The Magic Café
Username:
Password:
[ Lost Password ]
  [ Forgot Username ]
The Magic Cafe Forum Index » » Penny for your thoughts » » Magic isn't enough (3 Likes) Printer Friendly Version

Jonathan
View Profile
Inner circle
Oklahoma
1223 Posts

Profile of Jonathan
I haven't posted in a long time, but I had something on my mind that was bothering me. I watched some extremely sub-par magic and it was so frustrating. I just had to vent!

(BTW, I'm referring mainly to performing on stage. Close-up, one on one effects are different because you are connecting personally with someone, but for the most part the same thing applies.)

In my opinion (and experience), magic by itself isn't enough. Audiences just don't care enough. I believe there has to be something else, and magic is just a means to an end. It's a way to display the thing the audience DOES care about.

I wanted to grab every one of those magicians backstage and ask them one question. "Why?"

Are you making roses appear and change color? Why?

There needs, in my opinion, to be a REASON behind doing what you are doing and that reason needs to be made clear and you need to tailor everything you do in that routine to fill that reason.

Are you making roses appear because they remind you of a lost love who loved roses? Are you changing their color because she loved a certain color of rose? That would be interesting! The audience would understand your motivation and there would be an emotional element. They would care that a rose appeared and/or changed color. So, use emotional music and put a lot of motivation and acting into the performance.

Are you demonstrating some "real" paranormal ability you have to make roses appear out of nowhere? (please no) If so, then you need to explain that and make it very clear. Then do some test condition demonstrations. But, even then, why should the audience care that you have this skill? Should they view you like a freak show act? If not, what's the difference? Can they benefit in some way from your ability? Can they be inspired by it? A science exeriment won't be too interesting for most people unless the results affect them in a way of which they are aware.

Are you just displaying some skill at an ancient artform which you appreciate? (I suspect this is most often the case) Then the audience needs to be aware of this. Explain the art form, what it means, etc. Magicians are already familiar with this and thus can enjoy watching performances of manipulation and illusion. But, audiences aren't. They don't know why they should care. No one is going to leave blown away, having no idea of how cards appeared at your fingertips or how something changed underneath a hankerchief.

But, if they understand that you are just using a classic artform to use optical illusions to make it appear as though magical things are happening, they can sit back and appreciate your skill. But, they need to be aware of how difficult it is and have some idea of what you're doing. I think of Penn and Teller and their cups and balls routine. They had another routine as well which explained all the sleight of hand Teller was doing with smoking a cigarette.

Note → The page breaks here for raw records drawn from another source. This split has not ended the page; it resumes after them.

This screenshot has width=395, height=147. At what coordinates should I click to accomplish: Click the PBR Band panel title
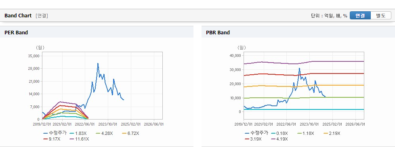coord(218,32)
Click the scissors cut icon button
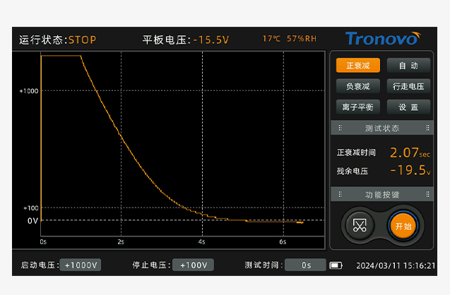The width and height of the screenshot is (450, 295). pyautogui.click(x=360, y=225)
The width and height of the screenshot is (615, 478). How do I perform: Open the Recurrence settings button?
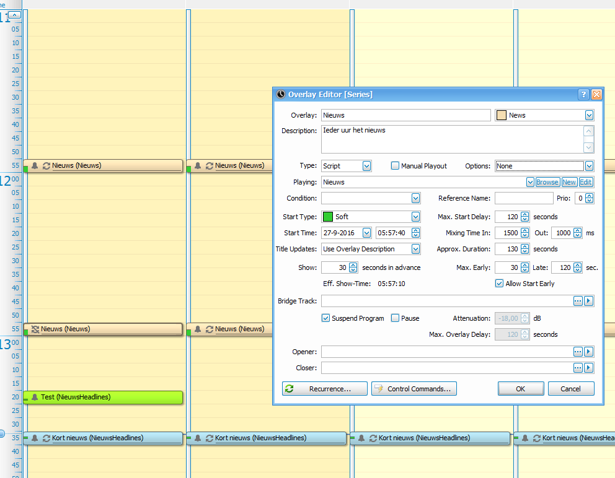click(325, 389)
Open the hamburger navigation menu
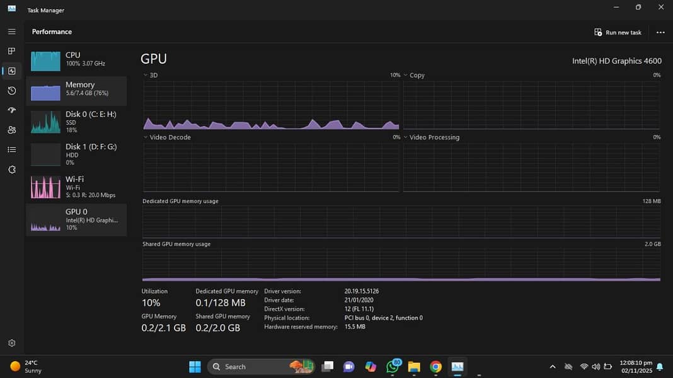 (11, 32)
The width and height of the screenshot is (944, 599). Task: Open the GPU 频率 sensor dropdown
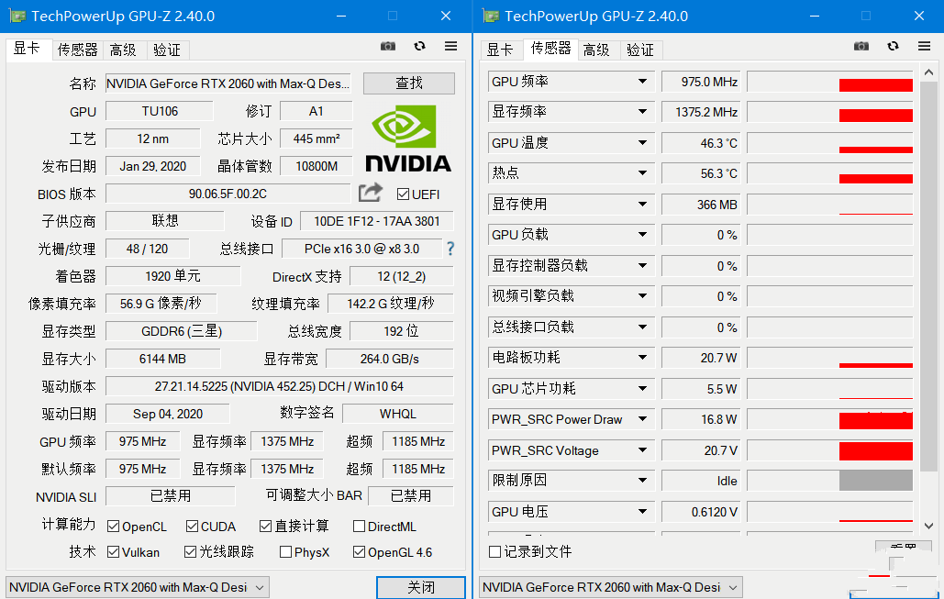(x=642, y=81)
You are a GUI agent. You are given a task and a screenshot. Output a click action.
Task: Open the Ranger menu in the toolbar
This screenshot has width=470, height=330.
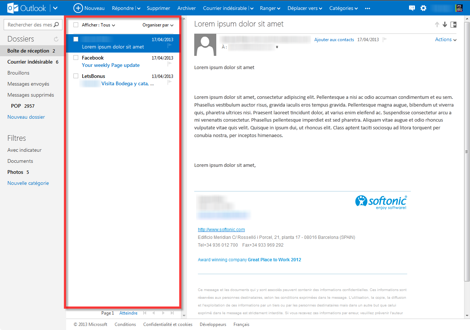click(x=270, y=8)
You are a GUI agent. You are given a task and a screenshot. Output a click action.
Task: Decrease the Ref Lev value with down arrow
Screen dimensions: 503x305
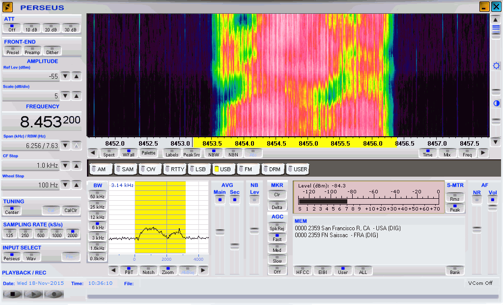point(65,76)
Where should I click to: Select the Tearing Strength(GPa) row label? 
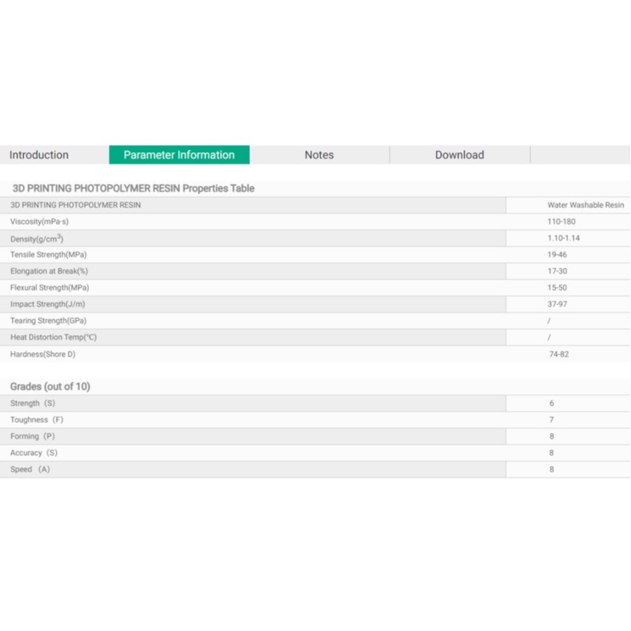[x=48, y=321]
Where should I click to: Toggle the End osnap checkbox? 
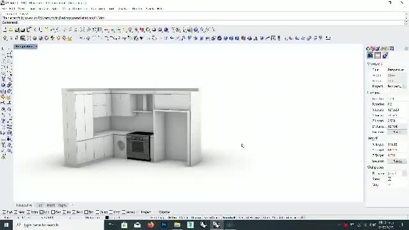4,212
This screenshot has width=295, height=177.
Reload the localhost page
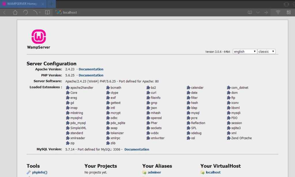point(25,12)
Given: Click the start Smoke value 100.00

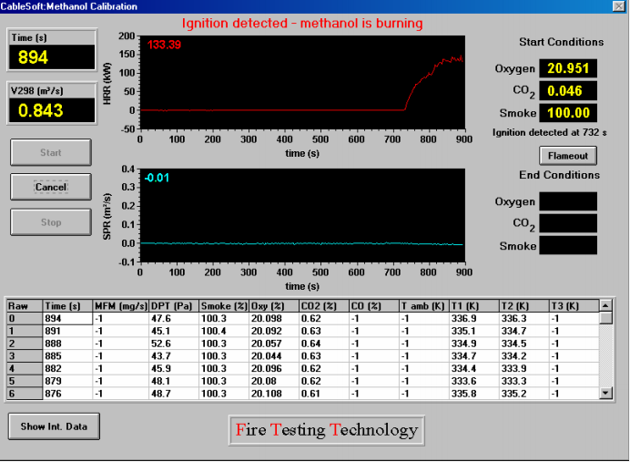Looking at the screenshot, I should coord(568,113).
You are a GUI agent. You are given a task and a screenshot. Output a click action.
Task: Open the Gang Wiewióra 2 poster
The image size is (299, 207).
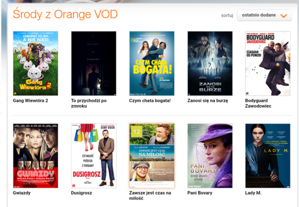35,64
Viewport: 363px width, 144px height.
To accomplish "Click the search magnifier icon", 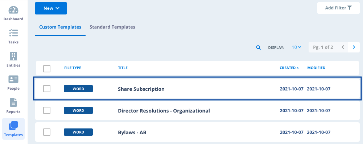I will click(258, 48).
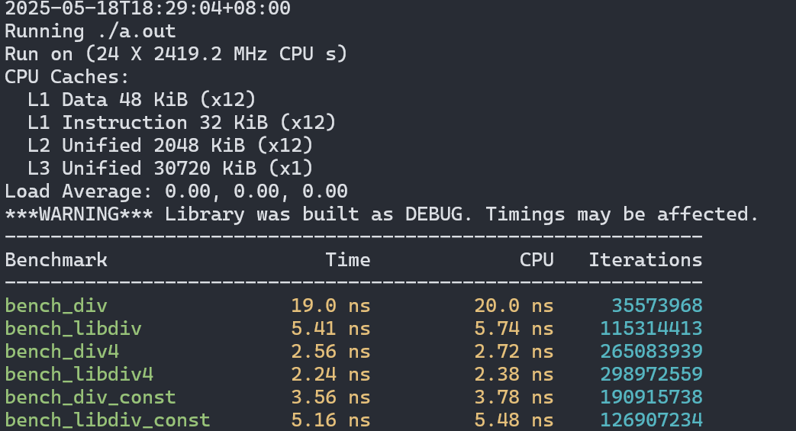796x431 pixels.
Task: Click the bench_div benchmark name
Action: 56,306
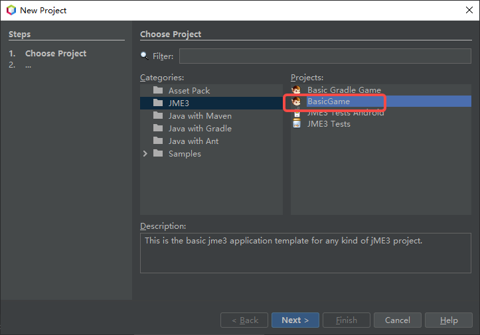480x335 pixels.
Task: Expand the Samples category node
Action: (145, 154)
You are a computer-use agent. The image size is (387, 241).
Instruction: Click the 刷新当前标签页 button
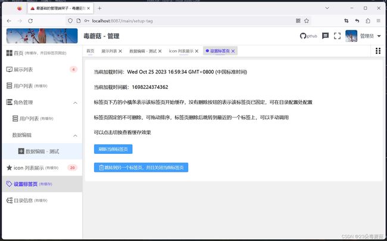coord(113,149)
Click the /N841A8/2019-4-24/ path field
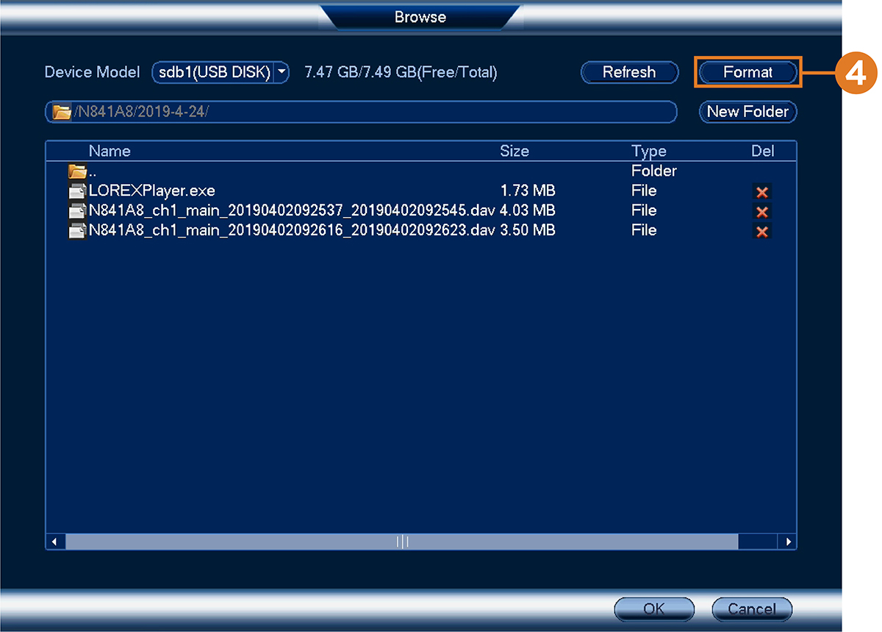This screenshot has height=632, width=882. pos(361,112)
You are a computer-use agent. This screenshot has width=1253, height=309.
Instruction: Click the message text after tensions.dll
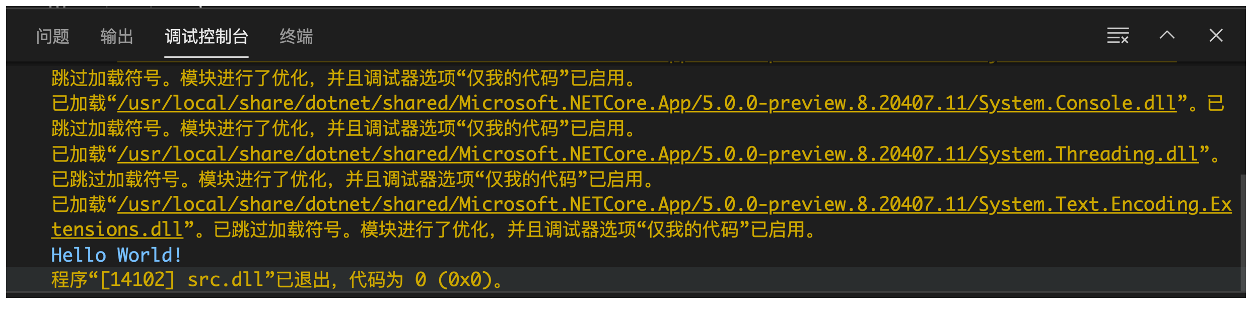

Obviously, you want some surprises in the act, (I'll get to that in a minute) but for the rest of the act the more they know about what you are doing the better. They know they aren't supposed to expect to be fooled or blown away. They can enjoy the art part of the artform (although it's not for everyone, and most seem to have no more than a passing curiosity).

Are you using magic to make people laugh? That works well. In that case, it's the comedy that is the source of entertainment and magic is just a means to an end. But the magic has to complement the comedy and distract from it. Having the right focus and achieving that delicate balancing act is tough. I suggest one or the other has to be the main focus, and not get equal billing. Comedy is self-depricating in nature, while magic is empowering (usually). Those things pull in different directions. So, either the magic has to play into the self-deprication (like the Amazing Johnathan or Tommy Wonder) or the comedy needs to be more dry and made to raise the audience's respect for the the performer (like Derren Brown or David Copperfield).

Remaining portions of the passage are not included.